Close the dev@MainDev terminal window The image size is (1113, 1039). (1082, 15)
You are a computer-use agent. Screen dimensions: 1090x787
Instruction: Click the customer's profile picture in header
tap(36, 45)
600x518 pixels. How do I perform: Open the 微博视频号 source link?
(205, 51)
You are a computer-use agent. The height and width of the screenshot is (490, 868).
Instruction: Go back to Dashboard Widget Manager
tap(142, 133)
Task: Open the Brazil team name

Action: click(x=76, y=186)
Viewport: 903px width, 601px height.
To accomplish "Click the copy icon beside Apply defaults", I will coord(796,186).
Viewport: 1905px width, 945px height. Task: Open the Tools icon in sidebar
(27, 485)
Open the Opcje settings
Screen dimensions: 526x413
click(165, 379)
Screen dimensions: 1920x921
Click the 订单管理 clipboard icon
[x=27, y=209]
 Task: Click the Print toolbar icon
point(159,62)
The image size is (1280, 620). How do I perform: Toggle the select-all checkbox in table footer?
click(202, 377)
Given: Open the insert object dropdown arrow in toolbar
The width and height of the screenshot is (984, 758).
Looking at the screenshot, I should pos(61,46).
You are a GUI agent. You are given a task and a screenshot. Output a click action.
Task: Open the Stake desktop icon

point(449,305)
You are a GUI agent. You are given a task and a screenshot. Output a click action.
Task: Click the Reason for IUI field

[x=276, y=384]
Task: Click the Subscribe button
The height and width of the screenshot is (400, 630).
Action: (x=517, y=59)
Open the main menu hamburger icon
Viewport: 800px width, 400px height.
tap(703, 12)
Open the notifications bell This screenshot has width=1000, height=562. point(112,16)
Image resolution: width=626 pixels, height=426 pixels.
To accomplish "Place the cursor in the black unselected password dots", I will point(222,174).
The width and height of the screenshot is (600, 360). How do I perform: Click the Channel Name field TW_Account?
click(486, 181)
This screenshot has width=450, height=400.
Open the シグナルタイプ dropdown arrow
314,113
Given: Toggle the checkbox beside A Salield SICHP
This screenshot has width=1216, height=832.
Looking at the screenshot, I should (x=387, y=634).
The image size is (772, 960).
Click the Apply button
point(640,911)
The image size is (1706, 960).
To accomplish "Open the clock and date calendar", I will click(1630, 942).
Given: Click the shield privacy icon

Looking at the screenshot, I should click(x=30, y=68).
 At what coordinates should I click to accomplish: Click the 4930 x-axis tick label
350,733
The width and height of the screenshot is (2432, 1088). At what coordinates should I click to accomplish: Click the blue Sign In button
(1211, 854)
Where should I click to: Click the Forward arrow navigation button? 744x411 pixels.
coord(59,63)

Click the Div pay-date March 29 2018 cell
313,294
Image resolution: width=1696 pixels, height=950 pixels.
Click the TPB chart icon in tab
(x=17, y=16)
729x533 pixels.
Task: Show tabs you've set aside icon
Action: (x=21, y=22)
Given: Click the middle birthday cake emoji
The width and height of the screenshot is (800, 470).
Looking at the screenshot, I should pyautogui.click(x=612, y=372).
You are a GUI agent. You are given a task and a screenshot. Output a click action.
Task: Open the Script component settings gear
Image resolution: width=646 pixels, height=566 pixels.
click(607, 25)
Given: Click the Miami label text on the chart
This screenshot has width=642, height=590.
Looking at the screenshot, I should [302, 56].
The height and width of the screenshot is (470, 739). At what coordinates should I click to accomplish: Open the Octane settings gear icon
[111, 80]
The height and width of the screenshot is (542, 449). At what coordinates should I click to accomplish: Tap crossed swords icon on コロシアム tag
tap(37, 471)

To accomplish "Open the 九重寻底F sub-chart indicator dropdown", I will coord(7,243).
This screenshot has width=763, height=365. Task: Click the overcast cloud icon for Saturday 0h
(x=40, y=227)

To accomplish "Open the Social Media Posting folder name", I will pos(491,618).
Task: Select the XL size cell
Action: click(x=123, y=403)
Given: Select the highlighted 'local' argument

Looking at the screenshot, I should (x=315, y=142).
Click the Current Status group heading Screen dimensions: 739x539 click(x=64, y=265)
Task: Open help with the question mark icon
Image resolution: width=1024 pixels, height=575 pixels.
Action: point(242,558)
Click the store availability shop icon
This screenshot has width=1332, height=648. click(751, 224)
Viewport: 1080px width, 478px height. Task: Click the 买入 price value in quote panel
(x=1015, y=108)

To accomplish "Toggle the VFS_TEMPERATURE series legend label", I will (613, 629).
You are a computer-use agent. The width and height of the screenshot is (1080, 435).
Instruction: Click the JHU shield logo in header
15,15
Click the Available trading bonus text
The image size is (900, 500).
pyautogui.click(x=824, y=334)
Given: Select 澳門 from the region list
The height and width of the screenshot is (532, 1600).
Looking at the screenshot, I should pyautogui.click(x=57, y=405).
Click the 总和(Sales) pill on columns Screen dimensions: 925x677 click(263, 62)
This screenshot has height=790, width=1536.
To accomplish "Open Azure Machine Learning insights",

+++

> [What to work on] Each line that holds the string "computer" is to be copied from the entries above.

> [Answer to this exercise]
You are a computer-use agent. Screen dimensions: 1090x787
You are a computer-use agent. The height and width of the screenshot is (490, 868).
You are a computer-use agent. The width and height of the screenshot is (1080, 435).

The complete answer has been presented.